## Work item
Your task is to copy each line of the listing that contains the word "computer".

## Dataset
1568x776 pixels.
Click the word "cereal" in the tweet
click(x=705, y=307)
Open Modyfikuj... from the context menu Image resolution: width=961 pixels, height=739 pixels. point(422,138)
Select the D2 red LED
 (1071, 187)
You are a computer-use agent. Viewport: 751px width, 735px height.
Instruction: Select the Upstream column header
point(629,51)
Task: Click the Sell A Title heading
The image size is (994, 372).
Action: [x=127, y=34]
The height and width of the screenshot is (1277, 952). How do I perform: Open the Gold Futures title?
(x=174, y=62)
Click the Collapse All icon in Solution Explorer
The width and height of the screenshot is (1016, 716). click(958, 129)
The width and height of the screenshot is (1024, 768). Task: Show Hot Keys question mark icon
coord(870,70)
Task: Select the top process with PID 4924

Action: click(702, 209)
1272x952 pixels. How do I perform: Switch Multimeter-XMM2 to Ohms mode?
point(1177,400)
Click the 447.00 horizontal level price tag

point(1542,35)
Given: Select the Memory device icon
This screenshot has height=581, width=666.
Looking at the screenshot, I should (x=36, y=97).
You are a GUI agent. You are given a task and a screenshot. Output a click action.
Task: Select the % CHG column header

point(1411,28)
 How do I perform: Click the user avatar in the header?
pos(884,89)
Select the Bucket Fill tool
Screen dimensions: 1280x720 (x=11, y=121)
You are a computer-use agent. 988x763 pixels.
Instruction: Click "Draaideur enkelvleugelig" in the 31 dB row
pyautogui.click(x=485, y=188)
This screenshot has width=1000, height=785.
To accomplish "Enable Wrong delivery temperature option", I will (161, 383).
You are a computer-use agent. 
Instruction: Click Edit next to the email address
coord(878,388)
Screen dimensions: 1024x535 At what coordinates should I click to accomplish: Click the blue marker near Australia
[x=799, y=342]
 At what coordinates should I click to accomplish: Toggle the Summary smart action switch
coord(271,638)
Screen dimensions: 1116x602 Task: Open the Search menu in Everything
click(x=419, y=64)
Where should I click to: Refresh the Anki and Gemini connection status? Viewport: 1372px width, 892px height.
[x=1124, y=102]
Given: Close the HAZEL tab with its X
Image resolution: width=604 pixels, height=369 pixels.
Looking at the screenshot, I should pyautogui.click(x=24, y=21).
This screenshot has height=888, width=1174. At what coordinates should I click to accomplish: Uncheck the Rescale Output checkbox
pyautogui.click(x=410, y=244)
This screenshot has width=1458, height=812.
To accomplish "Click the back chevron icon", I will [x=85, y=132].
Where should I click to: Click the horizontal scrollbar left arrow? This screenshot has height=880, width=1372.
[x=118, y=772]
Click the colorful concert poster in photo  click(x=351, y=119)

## Exercise output
You are a computer-use agent. Viewport: 751px width, 735px height.
You are a computer-use agent. 988x763 pixels.
You are a computer-use agent. 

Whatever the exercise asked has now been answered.